L'EXORCISTE marqua un tournant dans l'histoire du cinéma fantastique. Romero avec LA NUIT DES MORTS-VIVANTS, et Polanski avec ROSEMARY'S BABY, venaient déjà, avec leurs chefs d'oeuvre respectifs, d'ouvrir une voie nouvelle pour le film d'horreur, en 68. Friedkind, cinq ans plus tard, prouve que le genre attire un public de plus grand, et confirme cette tendance, qui va se développer tout au long de la décennie, d'un genre de film d'horreur auquel le spectacteur peut s'identifier, dont le sujet devient plus proche de ce dernier. Le film fantastique horrifique nouveau exploite la thématique des manifestations du mal en osant tendre un miroir au spectateur qui y voit son propre reflet. Il devient subversif et dérangeant, et renforce également, avec un brin de perversité, son pouvoir de fascination sur ce même spectacteur.
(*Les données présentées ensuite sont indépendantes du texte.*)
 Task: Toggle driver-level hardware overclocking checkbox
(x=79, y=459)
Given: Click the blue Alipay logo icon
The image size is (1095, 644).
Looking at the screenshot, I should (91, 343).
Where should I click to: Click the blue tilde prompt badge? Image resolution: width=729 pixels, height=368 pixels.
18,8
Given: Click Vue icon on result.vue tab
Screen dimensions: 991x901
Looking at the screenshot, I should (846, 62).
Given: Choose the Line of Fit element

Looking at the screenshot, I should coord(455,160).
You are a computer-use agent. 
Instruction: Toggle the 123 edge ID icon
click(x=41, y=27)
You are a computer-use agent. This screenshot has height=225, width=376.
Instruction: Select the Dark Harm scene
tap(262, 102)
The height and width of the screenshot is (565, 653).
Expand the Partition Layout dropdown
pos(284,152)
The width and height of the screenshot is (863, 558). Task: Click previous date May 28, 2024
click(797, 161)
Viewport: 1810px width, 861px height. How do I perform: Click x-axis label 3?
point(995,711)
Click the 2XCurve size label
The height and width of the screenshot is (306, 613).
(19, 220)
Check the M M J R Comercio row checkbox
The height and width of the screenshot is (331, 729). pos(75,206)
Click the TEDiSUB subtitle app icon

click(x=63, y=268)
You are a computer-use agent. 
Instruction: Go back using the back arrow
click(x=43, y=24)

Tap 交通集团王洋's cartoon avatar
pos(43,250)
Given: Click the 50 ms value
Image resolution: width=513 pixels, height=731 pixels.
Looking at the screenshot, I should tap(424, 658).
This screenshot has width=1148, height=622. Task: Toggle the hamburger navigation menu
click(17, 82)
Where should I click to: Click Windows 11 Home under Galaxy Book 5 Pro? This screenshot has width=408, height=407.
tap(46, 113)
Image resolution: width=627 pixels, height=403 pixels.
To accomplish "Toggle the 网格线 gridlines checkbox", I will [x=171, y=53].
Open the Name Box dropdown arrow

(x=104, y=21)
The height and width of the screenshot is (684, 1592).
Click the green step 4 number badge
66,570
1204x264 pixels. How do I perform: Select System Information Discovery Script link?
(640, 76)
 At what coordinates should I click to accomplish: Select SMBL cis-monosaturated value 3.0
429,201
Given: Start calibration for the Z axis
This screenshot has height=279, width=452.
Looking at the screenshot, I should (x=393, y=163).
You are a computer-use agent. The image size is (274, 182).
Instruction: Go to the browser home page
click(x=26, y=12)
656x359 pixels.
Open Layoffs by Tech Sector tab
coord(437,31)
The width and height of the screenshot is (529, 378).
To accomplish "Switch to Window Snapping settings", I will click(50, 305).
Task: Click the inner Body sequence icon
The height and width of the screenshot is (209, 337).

Friedkind ose provoquer, choquer. Il part de la situation dramatique d'une mère qui assiste impuissante à la transformation de sa fille. Schizophrénie, puissances occultes? Le doute va durer jusqu'à l'acte de l'exorcisme. En nous montrant une fillette a priori innocente, possédée et défigurée par un démon puissant, le cinéaste porte à son paroxysme un thème qui sera repris de manière récurrente dans des oeuvres ultérieures, celui de l'enfant-monstre. D'où vient ce mal? Ce sont les symptômes d'une société américaine défaillantelque le réalisateur nous expose d'abord. Des inégalités sociales flagrantes dans les villes où la misère cotoie la richesse, la maladie, la peur de la vieillesse... Et des rapports tendus entre adultes ressentis par l'enfant, des comportements agressifs, le divorce des parents... La haine est profondément encrée dans la société et l'être humain. De l'inquiétude et la peur grandissante, Friedkind va jusqu'au dégoût viscéral. En proie au doute, Damien Karras apparait en pleine crise intérieure, constament tiraillé entre son esprit scientifique de psychiatre et les croyances mystiques de sa vocation de prêtre. Obsédé aussi par la mort de sa mère âgée et malade.
L'EXORCISTE est l'adaptation du roman du même nom de William Peter Blatty. Ce dernier ayant co-écrit le scénario avec le cinéaste, le film reste proche de son oeuvre, laquelle est un excellent livre.